Vulnerability Management Lead

Our client, a prominent hedge fund, is seeking a Vulnerability Management Lead to join their London team. This role will take full ownership of the firm's vulnerability management program, focusing on identifying, assessing, and mitigating security risks across systems, networks, and applications. Combining technical expertise with operational oversight, the position requires close collaboration with internal stakeholders to ensure vulnerabilities are addressed promptly and effectively.

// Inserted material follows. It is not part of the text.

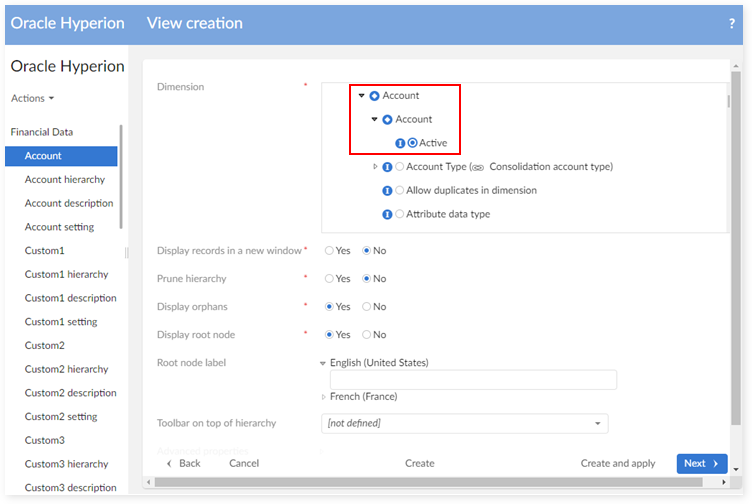
Task: Set Display orphans to No
Action: click(367, 307)
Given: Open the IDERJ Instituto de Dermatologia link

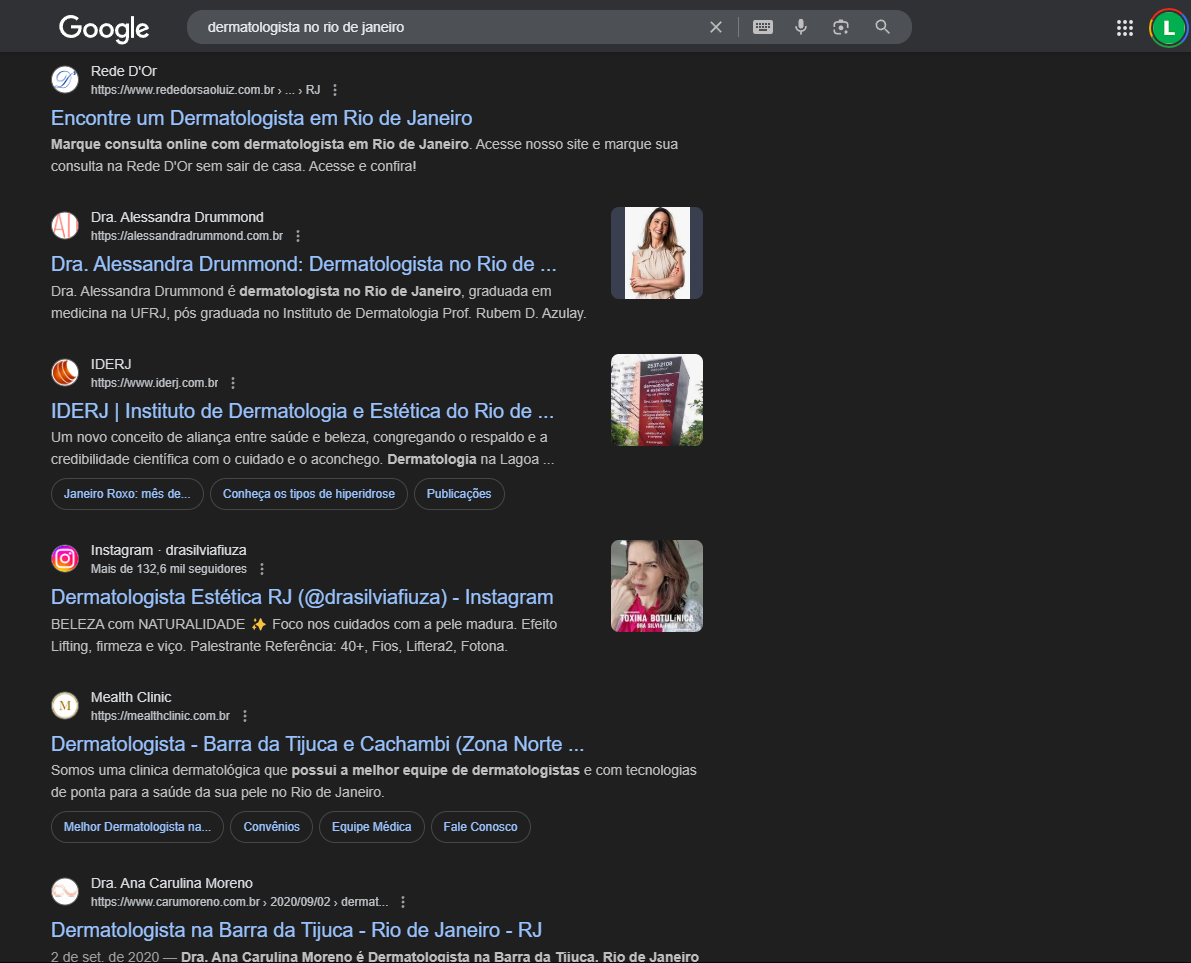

As the Vulnerability Management Lead, you will oversee both the technical aspects of vulnerability detection and prioritization, as well as the operational side, including stakeholder communication, cross-functional coordination, compliance, and reporting. You will assess vulnerabilities based on exploitability, manage patching schedules, and ensure robust pre- and post-patch validation. This position reports directly to the Head of Security.

Key Responsibilities

• Lead vulnerability scanning, analysis, prioritization, and remediation, ensuring alignment with security policies and compliance requirements.
• Collaborate with IT, cloud, engineering, business, and security teams to coordinate patching and remediation with minimal business disruption.
• Draft and distribute clear communication regarding upcoming patching activities.
• Oversee patch testing and validation, ensuring patches are properly tested pre-deployment and verified post-deployment using appropriate tools.
• Maintain oversight of the end-to-end vulnerability management process, ensuring timely resolution and ongoing improvements.

Required Skills & Experience

• 5+ years of experience in vulnerability management or a similar security role, including 2+ years in a leadership position.
• Strong technical knowledge and hands-on experience with vulnerability scanning and assessment tools.
• Familiarity with on-premise, cloud (AWS, Azure), and hybrid environments.
• Ability to communicate effectively with both technical and non-technical stakeholders.
• Proven experience in coordinating patch management across a large organization and multiple time zones while minimizing business disruption.
• Ability to assess vulnerabilities based on risk and exploitability, providing strategic guidance on patching priorities.
• Strong organizational and coordination skills to manage patching schedules, stakeholder engagement, and compliance requirements.